Abstract

This article explores how Sinan Antoon's novel The Book of Collateral Damage (2019) brings Arabic literary history into unlikely conversation with US military jargon as it offers an alternative catalogue of the destruction incurred during the 2003 US-led invasion of Iraq and the violence that followed. First, by drawing attention to the novel's original Arabic title Fihris (2016), which can be translated as ‘index' or ‘catalogue', I consider the titular transformation the novel underwent by translation and unpick intertextual strands woven through the text, focusing in particular on the tenth-century compendium of Arabic books Kitāb al-Fihrist, compiled by Ibn al-Nadim, as a key intertext. I then interrogate how the concept of ‘collateral damage', which has been widely used to refer to the unintentional damage and deaths incurred during military operations including the 2003 Iraq War, is creatively redeployed in the novel.

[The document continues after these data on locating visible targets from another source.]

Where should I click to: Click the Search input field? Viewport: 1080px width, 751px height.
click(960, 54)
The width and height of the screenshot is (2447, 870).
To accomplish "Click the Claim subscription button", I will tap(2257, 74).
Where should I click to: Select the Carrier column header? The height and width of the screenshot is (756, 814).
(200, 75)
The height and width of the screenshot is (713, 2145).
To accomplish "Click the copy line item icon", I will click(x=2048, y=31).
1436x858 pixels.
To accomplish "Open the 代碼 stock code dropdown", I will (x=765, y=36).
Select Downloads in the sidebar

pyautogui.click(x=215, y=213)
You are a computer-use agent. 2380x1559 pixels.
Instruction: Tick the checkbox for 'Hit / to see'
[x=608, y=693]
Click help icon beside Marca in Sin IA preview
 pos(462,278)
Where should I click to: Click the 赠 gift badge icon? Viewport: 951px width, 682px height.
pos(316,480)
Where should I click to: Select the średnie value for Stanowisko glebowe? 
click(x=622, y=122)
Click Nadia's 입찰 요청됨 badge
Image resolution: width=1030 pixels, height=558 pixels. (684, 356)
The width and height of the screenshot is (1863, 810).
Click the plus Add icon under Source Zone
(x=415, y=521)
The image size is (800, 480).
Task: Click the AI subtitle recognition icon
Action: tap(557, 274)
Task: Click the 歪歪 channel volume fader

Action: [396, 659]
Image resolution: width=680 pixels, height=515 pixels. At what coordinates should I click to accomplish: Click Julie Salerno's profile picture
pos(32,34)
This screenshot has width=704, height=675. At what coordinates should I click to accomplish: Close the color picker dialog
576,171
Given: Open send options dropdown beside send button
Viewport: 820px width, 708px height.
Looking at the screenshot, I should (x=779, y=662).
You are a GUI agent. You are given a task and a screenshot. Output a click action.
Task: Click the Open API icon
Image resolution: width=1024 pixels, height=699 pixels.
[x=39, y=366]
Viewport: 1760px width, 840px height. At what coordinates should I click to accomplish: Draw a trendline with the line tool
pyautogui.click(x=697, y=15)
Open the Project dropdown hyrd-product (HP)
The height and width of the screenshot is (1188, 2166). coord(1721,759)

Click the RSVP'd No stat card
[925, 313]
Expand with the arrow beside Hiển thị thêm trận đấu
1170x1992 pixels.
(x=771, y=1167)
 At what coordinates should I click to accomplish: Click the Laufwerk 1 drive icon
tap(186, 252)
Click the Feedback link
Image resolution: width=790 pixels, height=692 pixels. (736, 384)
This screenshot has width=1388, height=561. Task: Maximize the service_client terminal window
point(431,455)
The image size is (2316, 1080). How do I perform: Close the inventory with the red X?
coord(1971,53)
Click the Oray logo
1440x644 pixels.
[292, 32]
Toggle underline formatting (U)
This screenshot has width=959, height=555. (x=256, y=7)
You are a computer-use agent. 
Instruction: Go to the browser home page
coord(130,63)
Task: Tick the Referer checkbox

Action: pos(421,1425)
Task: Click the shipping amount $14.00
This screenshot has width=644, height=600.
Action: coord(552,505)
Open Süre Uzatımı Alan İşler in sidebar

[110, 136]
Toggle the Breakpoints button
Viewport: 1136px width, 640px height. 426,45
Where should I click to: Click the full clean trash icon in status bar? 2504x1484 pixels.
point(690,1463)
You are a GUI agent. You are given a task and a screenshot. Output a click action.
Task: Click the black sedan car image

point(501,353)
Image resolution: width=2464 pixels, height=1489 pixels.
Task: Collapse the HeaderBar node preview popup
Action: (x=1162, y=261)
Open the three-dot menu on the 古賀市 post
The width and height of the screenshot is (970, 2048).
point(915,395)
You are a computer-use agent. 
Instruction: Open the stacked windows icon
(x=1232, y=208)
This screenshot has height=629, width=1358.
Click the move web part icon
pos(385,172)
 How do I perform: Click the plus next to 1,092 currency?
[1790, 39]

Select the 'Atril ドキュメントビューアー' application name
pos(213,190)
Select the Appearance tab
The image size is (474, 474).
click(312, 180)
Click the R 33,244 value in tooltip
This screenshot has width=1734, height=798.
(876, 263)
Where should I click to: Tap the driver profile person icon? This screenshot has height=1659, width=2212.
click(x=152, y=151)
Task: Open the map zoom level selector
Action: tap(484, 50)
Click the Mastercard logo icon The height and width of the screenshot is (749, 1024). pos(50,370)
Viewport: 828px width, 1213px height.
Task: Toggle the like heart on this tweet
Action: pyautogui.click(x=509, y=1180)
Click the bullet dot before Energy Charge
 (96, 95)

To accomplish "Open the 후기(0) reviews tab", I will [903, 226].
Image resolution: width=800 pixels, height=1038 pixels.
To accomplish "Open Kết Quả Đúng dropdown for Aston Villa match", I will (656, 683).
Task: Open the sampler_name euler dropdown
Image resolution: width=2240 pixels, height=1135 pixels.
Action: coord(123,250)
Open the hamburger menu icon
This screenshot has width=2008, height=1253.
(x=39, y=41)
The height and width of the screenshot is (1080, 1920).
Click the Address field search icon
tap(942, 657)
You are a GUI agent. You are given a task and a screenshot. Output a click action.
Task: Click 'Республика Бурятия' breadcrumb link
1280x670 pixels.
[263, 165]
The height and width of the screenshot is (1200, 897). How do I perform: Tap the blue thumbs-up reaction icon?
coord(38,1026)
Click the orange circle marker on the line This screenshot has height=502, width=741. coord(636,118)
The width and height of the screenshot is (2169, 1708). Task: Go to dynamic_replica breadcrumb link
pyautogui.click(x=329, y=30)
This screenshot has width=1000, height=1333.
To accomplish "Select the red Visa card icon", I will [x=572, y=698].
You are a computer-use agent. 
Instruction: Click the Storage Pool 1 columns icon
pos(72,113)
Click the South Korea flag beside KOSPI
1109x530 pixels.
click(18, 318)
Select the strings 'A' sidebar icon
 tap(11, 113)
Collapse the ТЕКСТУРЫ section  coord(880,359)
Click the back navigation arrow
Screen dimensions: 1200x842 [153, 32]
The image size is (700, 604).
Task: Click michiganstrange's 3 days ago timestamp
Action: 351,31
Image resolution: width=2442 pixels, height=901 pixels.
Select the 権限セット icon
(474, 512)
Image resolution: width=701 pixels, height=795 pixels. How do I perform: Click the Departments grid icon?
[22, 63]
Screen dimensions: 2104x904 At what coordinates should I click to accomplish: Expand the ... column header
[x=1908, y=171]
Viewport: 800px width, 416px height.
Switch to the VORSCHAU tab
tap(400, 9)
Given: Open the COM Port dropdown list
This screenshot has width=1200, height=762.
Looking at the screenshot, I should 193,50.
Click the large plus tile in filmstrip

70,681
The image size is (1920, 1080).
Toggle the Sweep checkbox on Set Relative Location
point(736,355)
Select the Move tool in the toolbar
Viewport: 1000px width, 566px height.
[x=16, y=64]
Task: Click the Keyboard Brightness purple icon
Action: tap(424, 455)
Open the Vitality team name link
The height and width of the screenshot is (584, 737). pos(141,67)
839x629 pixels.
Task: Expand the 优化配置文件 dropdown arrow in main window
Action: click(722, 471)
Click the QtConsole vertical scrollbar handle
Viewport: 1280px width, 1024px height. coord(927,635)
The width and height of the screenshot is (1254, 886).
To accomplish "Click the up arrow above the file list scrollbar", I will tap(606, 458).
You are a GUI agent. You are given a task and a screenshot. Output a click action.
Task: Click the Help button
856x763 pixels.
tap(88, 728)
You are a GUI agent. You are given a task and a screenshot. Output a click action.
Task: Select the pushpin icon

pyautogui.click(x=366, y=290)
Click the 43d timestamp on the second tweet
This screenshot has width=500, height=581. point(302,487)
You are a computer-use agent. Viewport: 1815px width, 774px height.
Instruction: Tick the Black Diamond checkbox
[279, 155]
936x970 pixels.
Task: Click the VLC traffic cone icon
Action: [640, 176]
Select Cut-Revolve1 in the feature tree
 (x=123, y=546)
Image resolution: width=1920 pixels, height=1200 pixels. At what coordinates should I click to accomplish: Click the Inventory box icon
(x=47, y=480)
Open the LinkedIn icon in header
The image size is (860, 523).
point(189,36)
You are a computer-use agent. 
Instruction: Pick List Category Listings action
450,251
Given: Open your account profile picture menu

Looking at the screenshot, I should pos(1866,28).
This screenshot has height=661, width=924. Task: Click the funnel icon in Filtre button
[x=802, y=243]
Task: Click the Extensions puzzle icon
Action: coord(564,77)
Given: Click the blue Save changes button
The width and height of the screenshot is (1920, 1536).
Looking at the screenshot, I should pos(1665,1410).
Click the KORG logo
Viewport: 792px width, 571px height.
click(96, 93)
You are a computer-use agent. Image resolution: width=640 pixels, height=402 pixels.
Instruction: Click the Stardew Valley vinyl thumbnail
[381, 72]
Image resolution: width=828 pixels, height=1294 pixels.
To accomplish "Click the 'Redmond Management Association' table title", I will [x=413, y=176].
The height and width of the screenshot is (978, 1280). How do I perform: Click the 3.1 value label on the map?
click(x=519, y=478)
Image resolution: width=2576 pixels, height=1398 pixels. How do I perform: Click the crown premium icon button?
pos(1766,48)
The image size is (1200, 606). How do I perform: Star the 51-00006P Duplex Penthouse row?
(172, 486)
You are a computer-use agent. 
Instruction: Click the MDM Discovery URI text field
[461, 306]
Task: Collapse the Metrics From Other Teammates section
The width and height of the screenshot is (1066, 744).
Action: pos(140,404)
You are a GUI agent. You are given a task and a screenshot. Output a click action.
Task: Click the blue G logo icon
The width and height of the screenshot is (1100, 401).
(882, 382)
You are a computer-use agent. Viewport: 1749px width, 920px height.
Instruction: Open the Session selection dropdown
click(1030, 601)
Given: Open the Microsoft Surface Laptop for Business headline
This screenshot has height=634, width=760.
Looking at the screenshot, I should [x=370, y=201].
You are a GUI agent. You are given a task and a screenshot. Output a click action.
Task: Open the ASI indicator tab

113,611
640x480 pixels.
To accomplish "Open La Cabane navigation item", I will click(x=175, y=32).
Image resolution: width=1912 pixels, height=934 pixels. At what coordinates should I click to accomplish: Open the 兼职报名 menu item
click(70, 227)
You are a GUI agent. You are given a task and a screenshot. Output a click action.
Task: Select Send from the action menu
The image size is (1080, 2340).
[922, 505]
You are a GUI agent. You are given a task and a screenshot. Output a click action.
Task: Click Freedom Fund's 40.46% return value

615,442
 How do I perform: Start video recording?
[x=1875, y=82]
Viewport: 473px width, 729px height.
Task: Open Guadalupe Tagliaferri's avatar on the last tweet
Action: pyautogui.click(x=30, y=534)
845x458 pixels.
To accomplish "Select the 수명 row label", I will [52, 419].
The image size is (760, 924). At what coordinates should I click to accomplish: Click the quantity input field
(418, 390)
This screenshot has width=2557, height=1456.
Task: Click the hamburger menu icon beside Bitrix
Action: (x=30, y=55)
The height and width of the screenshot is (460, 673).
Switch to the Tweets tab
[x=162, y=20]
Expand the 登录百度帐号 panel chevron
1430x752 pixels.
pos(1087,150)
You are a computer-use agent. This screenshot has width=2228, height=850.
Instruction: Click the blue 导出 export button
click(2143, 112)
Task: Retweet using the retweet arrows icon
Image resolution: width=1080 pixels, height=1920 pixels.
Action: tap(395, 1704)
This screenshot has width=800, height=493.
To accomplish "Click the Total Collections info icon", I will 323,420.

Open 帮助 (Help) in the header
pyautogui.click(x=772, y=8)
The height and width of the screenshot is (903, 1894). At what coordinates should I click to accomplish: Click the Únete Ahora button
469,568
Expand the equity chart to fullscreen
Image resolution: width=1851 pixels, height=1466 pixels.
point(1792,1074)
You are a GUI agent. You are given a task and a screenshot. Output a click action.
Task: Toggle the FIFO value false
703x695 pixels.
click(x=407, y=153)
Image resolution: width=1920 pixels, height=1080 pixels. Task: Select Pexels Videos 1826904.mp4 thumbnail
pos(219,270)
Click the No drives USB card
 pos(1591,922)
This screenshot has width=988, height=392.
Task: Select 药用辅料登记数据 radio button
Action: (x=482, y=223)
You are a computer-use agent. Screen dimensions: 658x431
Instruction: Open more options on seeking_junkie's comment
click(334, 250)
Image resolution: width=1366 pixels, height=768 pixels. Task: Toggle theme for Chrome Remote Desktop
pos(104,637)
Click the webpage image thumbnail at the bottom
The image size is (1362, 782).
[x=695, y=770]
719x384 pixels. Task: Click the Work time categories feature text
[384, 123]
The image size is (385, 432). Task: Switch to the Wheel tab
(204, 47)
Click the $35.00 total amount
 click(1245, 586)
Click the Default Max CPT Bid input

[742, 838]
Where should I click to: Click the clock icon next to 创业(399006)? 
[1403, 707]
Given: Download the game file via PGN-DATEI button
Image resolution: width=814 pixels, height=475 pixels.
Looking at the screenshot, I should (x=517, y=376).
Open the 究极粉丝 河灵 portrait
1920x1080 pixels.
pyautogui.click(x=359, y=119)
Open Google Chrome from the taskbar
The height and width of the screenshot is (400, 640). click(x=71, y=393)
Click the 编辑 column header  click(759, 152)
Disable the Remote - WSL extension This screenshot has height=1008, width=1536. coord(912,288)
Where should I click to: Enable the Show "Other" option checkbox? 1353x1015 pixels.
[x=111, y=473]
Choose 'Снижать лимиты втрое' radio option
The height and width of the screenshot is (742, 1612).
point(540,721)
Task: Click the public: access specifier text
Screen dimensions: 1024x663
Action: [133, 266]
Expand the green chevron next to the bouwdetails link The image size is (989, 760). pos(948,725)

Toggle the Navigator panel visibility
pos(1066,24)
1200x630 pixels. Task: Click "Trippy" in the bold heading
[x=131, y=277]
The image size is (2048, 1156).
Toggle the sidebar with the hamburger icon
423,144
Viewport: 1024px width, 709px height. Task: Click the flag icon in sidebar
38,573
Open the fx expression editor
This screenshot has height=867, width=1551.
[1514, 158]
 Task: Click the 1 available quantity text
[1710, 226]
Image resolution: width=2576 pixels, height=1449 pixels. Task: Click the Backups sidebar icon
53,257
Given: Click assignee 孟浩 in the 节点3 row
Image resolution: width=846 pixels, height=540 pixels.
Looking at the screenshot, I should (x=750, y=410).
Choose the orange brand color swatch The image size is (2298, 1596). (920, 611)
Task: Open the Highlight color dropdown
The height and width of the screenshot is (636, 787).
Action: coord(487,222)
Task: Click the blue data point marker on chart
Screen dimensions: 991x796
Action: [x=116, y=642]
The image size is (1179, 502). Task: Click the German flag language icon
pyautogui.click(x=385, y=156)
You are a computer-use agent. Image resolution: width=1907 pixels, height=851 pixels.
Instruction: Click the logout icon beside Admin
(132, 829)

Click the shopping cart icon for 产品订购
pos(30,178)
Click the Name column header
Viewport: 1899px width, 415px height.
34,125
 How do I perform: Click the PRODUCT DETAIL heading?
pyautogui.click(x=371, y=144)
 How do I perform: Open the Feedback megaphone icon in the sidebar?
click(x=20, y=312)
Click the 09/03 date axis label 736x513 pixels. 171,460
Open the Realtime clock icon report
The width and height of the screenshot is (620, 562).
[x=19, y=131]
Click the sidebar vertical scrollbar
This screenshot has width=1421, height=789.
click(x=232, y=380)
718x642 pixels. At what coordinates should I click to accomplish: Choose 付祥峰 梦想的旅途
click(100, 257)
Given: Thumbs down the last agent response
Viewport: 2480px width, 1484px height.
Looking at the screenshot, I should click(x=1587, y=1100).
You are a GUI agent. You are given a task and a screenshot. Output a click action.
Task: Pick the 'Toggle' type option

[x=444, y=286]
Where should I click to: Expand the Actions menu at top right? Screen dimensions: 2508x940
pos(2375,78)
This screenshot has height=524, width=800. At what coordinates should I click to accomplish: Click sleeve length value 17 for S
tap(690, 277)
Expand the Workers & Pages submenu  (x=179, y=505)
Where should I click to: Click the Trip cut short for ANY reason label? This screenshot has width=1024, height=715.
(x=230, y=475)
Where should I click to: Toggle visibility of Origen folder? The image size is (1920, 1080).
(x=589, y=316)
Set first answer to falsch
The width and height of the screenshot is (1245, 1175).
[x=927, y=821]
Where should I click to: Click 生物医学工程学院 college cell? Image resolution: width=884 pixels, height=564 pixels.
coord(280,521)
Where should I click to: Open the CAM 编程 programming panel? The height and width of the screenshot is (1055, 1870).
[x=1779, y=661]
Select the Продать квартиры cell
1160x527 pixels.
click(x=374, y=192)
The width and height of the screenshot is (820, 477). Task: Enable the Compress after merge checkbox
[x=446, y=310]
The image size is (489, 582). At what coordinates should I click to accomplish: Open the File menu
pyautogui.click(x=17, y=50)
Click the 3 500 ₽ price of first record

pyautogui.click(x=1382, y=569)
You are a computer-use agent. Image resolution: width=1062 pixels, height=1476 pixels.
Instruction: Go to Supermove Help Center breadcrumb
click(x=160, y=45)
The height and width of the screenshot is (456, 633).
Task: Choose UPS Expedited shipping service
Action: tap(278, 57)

Rather than reading the text as an attempt to ‘write back to' or ‘resist’ the dehumanising rhetoric of collateral damage, I argue instead that Antoon repurposes the logic of this abstract term, which blurs human and non-human destruction, to expose its absurd politics of personification. Presenting readers with a chorus of uncanny narrators – both human and non-human – who each tell the story of their destruction, the novel forms a literary compendium of collateral damage. By bringing together Arabic literary history and contemporary military jargon in this way, I argue that Antoon creates a poetics of infinity which asserts the impossibility of ever indexing the consequences of war while also attesting to the writerly compulsion to record, however imperfectly, this destruction.